The proposed amendment to current §3.14(b)(2)(D)(i), re- lettered as proposed §3.14(b)(2)(C)(i), eliminates the current provision that the Commission or its delegate may revoke a plugging extension if the operator of the well that is the subject of the extension fails to obtain or maintain a valid individual well bond and provides instead that a plugging extension may be revoked if the operator fails to obtain or maintain financial security as required by §3.78 of this title (relating to Fees, Performance Bonds, and Alternate Forms of Financial Security Required to be Filed).

The proposed amendment to current §3.14(b)(2)(E), re- lettered as proposed §3.14(b)(2)(D), clarifies that the test required by current §3.14(b)(2)(E) for wells more than 25 years old and wells for which a plugging extension is sought must be a successful fluid level or hydraulic pressure test establishing that the well does not pose a potential threat of harm to natural resources, including surface and subsurface water, oil, and gas.

__Requests__
a) Quote the §3.14 amendment text from "The proposed amendment to current §3.14(b)(2)(E), re- lettered" to "oil, and gas.".
b) Extend the §3.14 amendment text with the next passage after its final sentence.

(Records drawn from a collection)
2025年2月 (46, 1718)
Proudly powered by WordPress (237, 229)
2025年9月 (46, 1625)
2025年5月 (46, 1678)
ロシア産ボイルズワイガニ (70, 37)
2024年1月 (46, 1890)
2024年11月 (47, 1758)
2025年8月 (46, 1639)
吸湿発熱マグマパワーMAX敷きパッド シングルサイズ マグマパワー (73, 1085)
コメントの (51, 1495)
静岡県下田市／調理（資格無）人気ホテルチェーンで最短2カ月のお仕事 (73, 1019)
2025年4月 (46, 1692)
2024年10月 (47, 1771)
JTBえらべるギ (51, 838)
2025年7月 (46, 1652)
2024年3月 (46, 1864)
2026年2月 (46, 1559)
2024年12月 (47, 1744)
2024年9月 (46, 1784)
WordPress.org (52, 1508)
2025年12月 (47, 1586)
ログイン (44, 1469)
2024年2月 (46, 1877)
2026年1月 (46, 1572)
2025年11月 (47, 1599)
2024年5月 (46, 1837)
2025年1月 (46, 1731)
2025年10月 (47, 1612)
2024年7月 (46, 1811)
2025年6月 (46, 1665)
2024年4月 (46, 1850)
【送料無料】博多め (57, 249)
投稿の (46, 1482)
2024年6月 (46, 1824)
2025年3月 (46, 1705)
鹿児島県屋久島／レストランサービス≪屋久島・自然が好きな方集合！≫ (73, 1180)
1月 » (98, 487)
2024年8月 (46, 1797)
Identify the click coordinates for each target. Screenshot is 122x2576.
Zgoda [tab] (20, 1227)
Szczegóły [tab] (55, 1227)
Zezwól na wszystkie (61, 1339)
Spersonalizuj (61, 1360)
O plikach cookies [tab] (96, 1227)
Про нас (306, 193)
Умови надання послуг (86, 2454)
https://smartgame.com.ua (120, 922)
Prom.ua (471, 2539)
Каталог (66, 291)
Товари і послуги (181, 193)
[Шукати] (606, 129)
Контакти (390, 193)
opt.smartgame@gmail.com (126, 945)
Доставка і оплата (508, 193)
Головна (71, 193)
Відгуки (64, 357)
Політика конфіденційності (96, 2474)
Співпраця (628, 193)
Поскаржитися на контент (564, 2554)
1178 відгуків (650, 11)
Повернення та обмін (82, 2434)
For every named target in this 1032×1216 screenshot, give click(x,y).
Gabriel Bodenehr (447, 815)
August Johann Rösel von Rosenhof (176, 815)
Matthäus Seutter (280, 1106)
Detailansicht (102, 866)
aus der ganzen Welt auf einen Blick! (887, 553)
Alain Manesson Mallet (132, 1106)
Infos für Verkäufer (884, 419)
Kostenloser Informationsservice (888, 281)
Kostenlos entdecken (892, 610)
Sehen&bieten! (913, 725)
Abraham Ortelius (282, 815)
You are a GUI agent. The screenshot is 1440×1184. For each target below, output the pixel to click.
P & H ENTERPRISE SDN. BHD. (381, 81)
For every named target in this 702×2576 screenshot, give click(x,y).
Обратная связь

__The replies__
a)
The proposed amendment to current §3.14(b)(2)(E), re- lettered as proposed §3.14(b)(2)(D), clarifies that the test required by current §3.14(b)(2)(E) for wells more than 25 years old and wells for which a plugging extension is sought must be a successful fluid level or hydraulic pressure test establishing that the well does not pose a potential threat of harm to natural resources, including surface and subsurface water, oil, and gas.

b)
The proposed amendments also change clause (v) of current §3.14(b)(2)(E), re-lettered as §3.14(b)(2)(D), to provide that wells subject to the testing requirements of current §3.14(b)(2)(E) may not be returned to active operation unless a fluid level test of the well has been performed within 12 months prior to the return to activity or a mechanical integrity test of the well has been performed within 60 months prior to the return to activity. The amendments eliminate the current provision of clause (v) that wells that are returned to continuous production, as evidenced by three consecutive months of reported production of at least 10 barrels of oil or 100 mcf of gas per month, need not be tested.

The amendments to §3.14 eliminate references to individual well bonds and are proposed to conform §3.14 to amendments currently being proposed by the Commission to §3.78 of this title eliminating the requirement that unbonded operators file individual well bonds in order to obtain plugging extensions for wells that have been inactive for 36 months or more. In addition, the individual well bond requirements in §3.14(b)(2)(B)(i)(II) and §3.78(m)(1)(A)(2)-(3) were invalidated by Final Judgment of the 126th District Court of Travis County, Texas, signed July 15, 2003, in No. GN202946, Ross H. Hardwick Oil Company Et Al. v. Railroad Commission of Texas , based on the Court's determination that in adopting these requirements, the Commission failed to comply with Texas Government Code, §2006.002.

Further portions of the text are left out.